Former Commission on Elections (COMELEC) chairman Andres Bautista may be subpoenaed if he continues to ignore invitations to attend committee proceedings at the Senate.

"I'd rather wait for the subpoena to be served on chair Bautista unless he voluntarily attends. And, hopefully, he will make true to his word to so execute a waiver and to allow full investigation and inquiry to proceed," Senator Francis Escudero said during a Senate hearing on Wednesday.

Escudero chairs the Senate Committee on Banks, Financial Institutions, and Currencies probing into the alleged ill-gotten wealth of Bautista as revealed by his estranged wife, Patricia.

Under investigation are accounts of Bautista and his family in Luzon Development Bank, which supposedly amount to 70 percent of the total assets of the bank.

The Senate is now waiting for Bautista and his co-depositors to sign a bank secrecy waiver that opens the accounts to scrutiny.

"How can it be fully investigated when he does not secure the waiver of his co-depositors? Since they entrusted him what that money, I would presume they would entrust him, too, when he signs a waiver for them to follow suit and sign a waiver as well," Escudero said.

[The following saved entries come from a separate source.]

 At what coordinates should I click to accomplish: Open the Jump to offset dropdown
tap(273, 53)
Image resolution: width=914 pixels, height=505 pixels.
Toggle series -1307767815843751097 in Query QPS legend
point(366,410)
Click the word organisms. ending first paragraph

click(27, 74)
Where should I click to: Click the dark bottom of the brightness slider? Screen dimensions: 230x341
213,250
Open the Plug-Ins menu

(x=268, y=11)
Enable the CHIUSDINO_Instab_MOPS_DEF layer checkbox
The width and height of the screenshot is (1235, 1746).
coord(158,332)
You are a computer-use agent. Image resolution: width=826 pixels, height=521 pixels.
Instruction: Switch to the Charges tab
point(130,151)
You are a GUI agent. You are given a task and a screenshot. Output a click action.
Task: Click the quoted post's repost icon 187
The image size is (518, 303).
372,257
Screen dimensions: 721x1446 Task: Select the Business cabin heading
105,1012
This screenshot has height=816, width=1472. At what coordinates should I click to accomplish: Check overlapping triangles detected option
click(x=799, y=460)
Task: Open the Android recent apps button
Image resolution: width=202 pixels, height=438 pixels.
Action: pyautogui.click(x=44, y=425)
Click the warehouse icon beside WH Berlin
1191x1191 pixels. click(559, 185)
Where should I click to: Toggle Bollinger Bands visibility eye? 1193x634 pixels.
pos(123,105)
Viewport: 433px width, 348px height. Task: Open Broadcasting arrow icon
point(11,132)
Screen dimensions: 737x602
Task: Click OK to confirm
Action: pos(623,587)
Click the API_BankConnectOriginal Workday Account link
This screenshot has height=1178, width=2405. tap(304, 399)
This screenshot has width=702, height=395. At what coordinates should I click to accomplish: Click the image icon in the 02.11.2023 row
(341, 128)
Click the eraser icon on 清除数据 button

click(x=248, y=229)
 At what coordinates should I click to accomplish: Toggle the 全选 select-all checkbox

In the same hearing, Escudero asked lawyer Lorna Kapunan—the legal counsel of Patricia Bautista—to help locate the former COMELEC chairman and find out where he now lives after failing to attend the Senate proceedings.

The Senate panel sent invitations to three known addresses of Andres Bautista, but only one was received, Escudero noted.

"I don't know what's going on, frankly," the senator said.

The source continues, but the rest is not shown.